What has led the Hague Conference to contradict fundamental principles such as the best interests of the child to remain in his or her family of origin, the prevention of the sale and trafficking of children infringing its own conventions, such as the 1995 Convention on Protection of Children and Co-operation in Respect of Intercountry Adoption?


Regarding the 24 countries represented in this Expert group replies the above question: some are countries that have chosen to regulate surrogacy and thus make it socially acceptable, and others are quietly developing legislatio, thus opening their countries to the practice. And it is no coincidence that it is the representatives of those countries that are the most determined to push forward the Hague Protocol on the recognition of foreign judicial decisions on parentage in the context of international surrogacy contracts. Add to this the fact that several of the group’s members are professionally involved in the surrogacy industry and it is easy to guess which way the balance will tip or, to put it plainly, which side they’ll take.

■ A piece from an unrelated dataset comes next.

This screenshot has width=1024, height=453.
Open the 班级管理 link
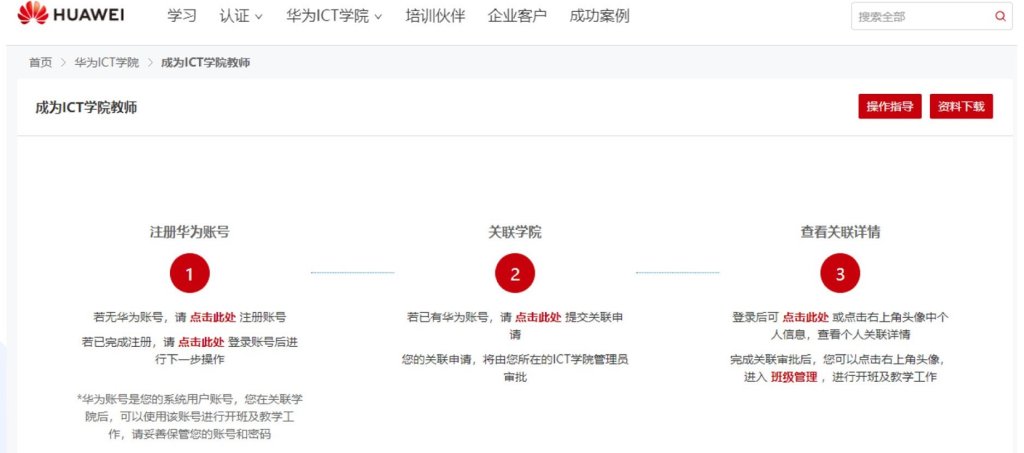pos(794,377)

What role do the experts from the few abolitionist states present in this group play: Switzerland, where the ban on surrogacy is enshrined in the constitution, Spain, Italy, France, Sweden and Germany, which prohibit it on their own territory? What directives are given to them by their government? What position do they take throughout the debates? How do they defend their State position and their common abolitionist position? There is no trace of this abolitionist position in  the group’s report, where the regulatory approach seems unanimous.


What is the role of Kirsten Di Martino, UNICEF’s Senior Advisor for Child Protection, member of the Expert group as observer ? If, as can be expected, she is there to defend the International Convention on the Rights of the Child and its optional protocol on the sale of children, it is incomprehensible – if not for spurious interests – that this group has insisted on its approach for more than five years. Will UNICEF bend to the interests of the market instead of defending the right of children not to be treated as objects of contract, but as subjects with rights?

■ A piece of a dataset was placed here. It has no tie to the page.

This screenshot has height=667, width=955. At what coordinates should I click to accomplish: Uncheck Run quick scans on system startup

If the protocol drawn up by this group of experts is approved by the Member States, it will mean that the Hague Conference has bowed to the private and commercial interests of the surrogacy industry, since, as the institution itself readily acknowledges in its own documents, “it is now well-known that surrogacy is a global business”.


Despite the fact that almost everywhere surrogacy contracts are illegal, the protocol that this group of experts is working on will open the way for parenting to any person who circumvents the law of their country and buy a baby abroad where the reproductive exploitation of women has been legalized, or is tolerated, and where the sale of children has ceased to be a crime and has become a very lucrative business.


In response to this situation, the International Coalition for the Abolition of Surrogate Motherhood (ICASM) has launched an information campaign and an appeal to end the work of this “Expert goup”. It has already been signed by thousands of people and feminist and human rights organisations from 55 countries. The appeal can still be signed on this link [1].


The only alternative to the reproductive exploitation of women – who are always economically vulnerable – and to the buying and selling of new-born babies is not through its regulation, but through the worldwide abolition of this practice, which is contrary to basic human rights. To this end, our Coalition has already drafted a draft international abolitionist convention [2] which all States should adhere to, so that this inhuman and cruel practice will be consigned to history, just as slavery was.






Visuals created by Peruvian feminist activists based on  images from the series “The Handmaid’s tail” (from the novel of Margaret Atwood)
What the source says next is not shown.